Can reforms in corporate governance reduce inequality?  It’s widely acknowledged by economists, sociologists and the public that excessive inequality is detrimental to society and is politically and economically unsustainable.  As Diane Coyle says in her book The Economics of Enough, “too great a degree of inequality not only adversely affects the well-being of society’s losers, it also corrodes the social scaffolding on which a prosperous economy must be built.   It is a question of sustainability exactly because it brings into question our ability to bequeath a healthy society to later generations.”

Recent reforms of corporate governance in the developed economies have focused on the disclosure of executive pay as a consequence of public outcry over enormous pay differentials between executives and lower wage earners, pay for failure and scholarly voices of dismay over inequality.  Voting rights over say on pay requirements in the UK, USA and elsewhere are being exercised by more informed shareholders, but is it enough?  Have they had much of an impact?  Alyce Lomax, commentator on a long-term investor website put it succinctly: “Whether here or abroad, corporate governance rules may only be as strong as the folks they’re meant to empower.  If we shareholders want managers and boards to stop squandering our money, we’ll have to actually use our newfound rights.” [1] 

Will the UK Stewardship Code be an effective means of affecting change in executive remuneration?  Will it actually foster greater shareholder involvement by institutional investors?  Professor Brian Cheffins has pointed out that changes in share ownership structure are the Code’s ‘Achilles heel.’[2]  The primary targets for the code – UK-based fund managers, pension funds and insurance companies dominated the share registers of UK quoted companies 20 years ago.  But now those registers are dominated by overseas investors, hedge funds and private individuals – who are not the code’s main targets.  The following chart comes from ONS data for 1993 and 2008 making this change in ownership distribution quite plain:

When a UK quoted company has such a fractionalised share register, it may be difficult to discern a single coherent point of view from such a disparate group of shareholders – this can pose a serious barrier to shareholder activism.  The Financial Times Lex column in 2009 said it well: ‘In a globalised financial world where ownership of listed companies is relentlessly fragmenting, the ability of long-term investors to influence corporate behaviour is being steadily eroded.’

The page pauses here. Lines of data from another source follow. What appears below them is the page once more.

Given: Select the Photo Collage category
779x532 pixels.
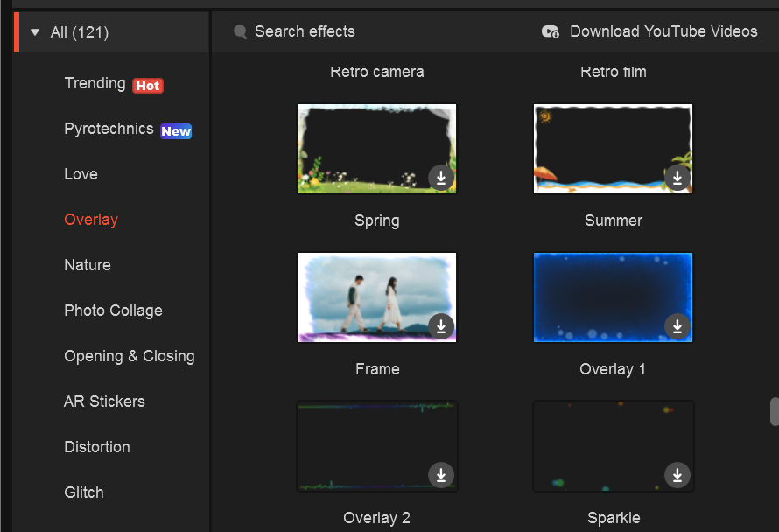Looking at the screenshot, I should (x=113, y=311).
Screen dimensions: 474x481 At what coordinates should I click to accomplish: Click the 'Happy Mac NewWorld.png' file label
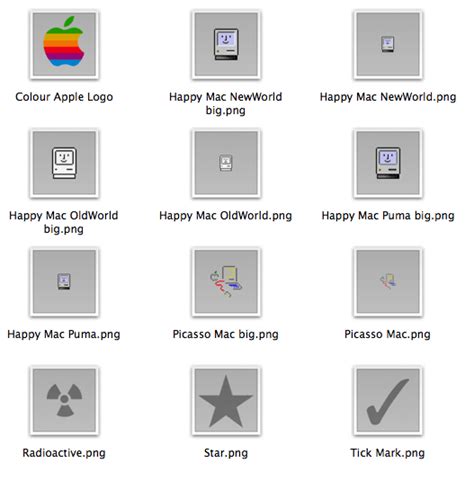point(388,97)
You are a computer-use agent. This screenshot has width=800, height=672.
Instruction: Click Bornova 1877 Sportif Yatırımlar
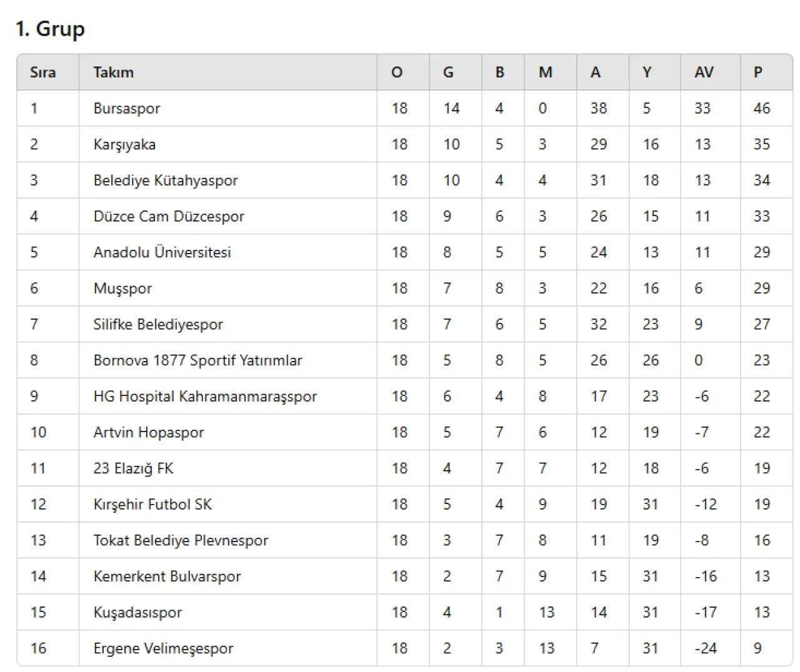click(198, 360)
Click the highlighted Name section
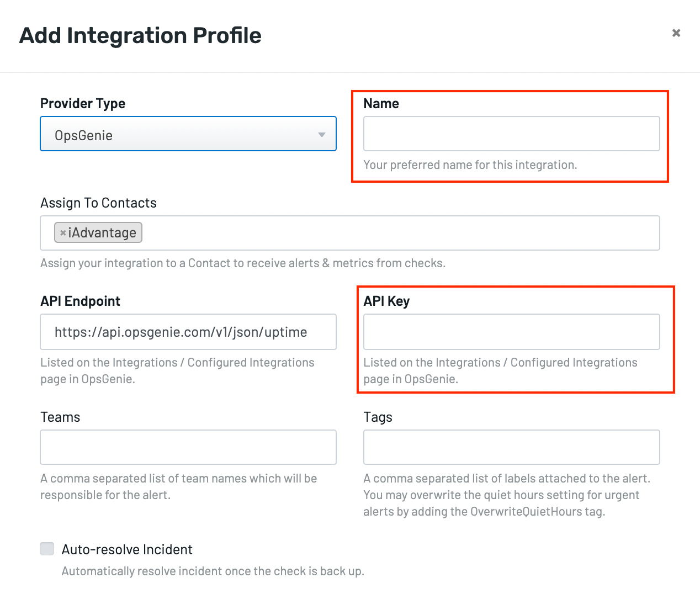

So a few weeks ago, BIS put forward another consultation – this one aiming to enhance shareholder voting rights.  These will include a binding vote on future remuneration, increasing the level of support required on votes on future remuneration, an advisory vote on how pay policy has been implemented in the previous year and a binding vote on exit payments.  Will these have an impact on say on pay in the UK?  Manifest, the proxy voting consultancy, have looked at what would have happened had the support threshold been 75% with abstentions disregarded[3].  It estimates that since the introduction of the mandatory advisory vote (in 2002),67 FTSE 100 remuneration report votes would have failed to achieve the required support threshold, whereas based on the current majority requirement, only 3 firms have lost the vote (GSK, Royal Dutch Shell and RBS).   We await the evidence in response to the consultation and primary legislation next parliament.  Perhaps this will finally allow some headway to be made on executive pay and a more equitable distribution of the proceeds of prosperity.

[1] Alyce Lomax, ‘Is Britain better on CEO pay?’, 1 Jun 2011
[2] Brian Cheffins, ‘The Stewardship Code’s Achilles’ Heel,’ University of Cambridge Faculty of Law, May 2011.
[3] ‘How would a super-majority support requirement impact UK say-on-pay votes?’ Manifest, Jan 2012.